== SELECTED EXTRACT ==
============

Divide the lake equally

Geometry Level 5

There is a quadrilateral lake suitable for fishing. Four fishermen come and sit at each corner of the lake, the coordinates of which are $(1,1), (2,5), (4,4), (6,2).$ But they are in a conflict because there must be a fair chance. So, they've decided to find a point $(x, y)$ inside the lake such that the 4 line segments connecting the point and each of the midpoints of the quadrilateral divide the lake into 4 equal areas.

Help them find the point, and submit your answer as $x-y$ .

The answer is 0.5.

2 solutions

Niranjan Khanderia
Apr 23, 2017

Lines || to each diagonal through both vertices of the other diagonal would form a || ogram' PQRS.
The diagonal midpoint Z, where the diagonals of this || ogram intersect is the point required.

============

== STORED DATA ==
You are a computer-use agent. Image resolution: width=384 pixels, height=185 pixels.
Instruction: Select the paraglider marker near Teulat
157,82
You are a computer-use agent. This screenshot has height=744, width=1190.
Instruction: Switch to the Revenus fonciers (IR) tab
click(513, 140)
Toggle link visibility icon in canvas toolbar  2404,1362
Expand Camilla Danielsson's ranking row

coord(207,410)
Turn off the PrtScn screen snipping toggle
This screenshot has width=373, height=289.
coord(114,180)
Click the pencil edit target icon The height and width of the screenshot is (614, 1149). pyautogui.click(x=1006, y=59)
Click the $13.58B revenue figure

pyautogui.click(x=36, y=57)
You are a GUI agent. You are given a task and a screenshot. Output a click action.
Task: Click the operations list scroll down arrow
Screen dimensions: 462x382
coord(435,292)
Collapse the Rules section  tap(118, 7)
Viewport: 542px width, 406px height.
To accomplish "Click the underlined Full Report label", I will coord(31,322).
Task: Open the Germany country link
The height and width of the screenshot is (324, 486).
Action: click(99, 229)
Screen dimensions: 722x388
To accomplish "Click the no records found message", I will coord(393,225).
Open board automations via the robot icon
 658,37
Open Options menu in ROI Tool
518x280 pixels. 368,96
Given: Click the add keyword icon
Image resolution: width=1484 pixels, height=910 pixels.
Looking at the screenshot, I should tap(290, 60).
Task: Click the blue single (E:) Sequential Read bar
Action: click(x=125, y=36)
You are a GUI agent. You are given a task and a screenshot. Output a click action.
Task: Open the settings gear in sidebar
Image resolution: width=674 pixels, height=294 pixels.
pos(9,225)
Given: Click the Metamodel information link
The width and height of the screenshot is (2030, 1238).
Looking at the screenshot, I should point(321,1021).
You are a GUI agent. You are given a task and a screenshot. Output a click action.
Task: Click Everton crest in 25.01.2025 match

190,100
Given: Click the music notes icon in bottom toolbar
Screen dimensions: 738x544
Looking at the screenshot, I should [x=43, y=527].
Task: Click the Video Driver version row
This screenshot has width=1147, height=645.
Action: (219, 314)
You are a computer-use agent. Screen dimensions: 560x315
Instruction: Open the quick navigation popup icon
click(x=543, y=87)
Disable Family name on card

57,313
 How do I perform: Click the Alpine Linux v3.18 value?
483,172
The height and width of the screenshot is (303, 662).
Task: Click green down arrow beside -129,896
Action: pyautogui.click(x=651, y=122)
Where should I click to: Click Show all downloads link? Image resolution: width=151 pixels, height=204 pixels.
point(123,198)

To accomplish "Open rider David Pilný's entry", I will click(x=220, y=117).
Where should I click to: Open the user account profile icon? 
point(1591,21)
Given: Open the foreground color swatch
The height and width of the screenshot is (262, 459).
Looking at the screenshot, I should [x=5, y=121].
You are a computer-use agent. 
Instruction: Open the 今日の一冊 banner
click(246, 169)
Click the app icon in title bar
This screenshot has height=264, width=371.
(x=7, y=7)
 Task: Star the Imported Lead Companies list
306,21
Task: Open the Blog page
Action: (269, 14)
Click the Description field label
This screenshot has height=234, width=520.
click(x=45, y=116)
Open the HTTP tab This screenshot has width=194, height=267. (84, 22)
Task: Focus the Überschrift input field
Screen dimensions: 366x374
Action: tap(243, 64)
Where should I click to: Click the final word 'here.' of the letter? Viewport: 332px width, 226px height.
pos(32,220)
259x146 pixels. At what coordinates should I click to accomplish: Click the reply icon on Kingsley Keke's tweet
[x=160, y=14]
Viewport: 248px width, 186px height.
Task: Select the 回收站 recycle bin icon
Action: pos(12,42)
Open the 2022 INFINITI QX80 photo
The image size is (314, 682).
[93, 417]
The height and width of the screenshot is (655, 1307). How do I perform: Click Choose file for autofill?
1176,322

============

== TO-DO LIST ==
A. In the lake-division problem, what are the coordinates of the four corners where the fishermen sit?
B. Extend the solution to the lake-division problem, beginning after its final sentence.

== OUTPUTS IN ORDER ==
A. (1,1), (2,5), (4,4) and (6,2).

B.
Lines through B(2,5) || A(1,1) and C(4,4) is y=x+3 , .......(1)
Lines through D(6,2) || A(1,1) and C(4,4) is y=x-4 , .......(2)

Lines through A(1,1) || B(2,5) and D(6,2) is y=- 3/4x+7/4 , .......(3)
Lines through C(4,4) || B(2,5) and D(6,2) is y=- 3/4x+7 , .......(4)

So one vertex Q of the ||gram from (1) and (3) is (-5/7,-5/7+3)=(- 5/7,16/7).
Opposite vertex S of the ||gram from (2) and (4) is (44/7,44/7-4)=(44/7,16/7).

So the midpoint of this diagonal QS, also point of intersection of diagonals, is the required point Z(39/14, 16/7).
So 39/14 - 16/7 = 7/14=1/2 .

Great solution sir, way faster than what I did! Still figuring out the reasoning behind. Until then this is nothing less than magic to me. :-)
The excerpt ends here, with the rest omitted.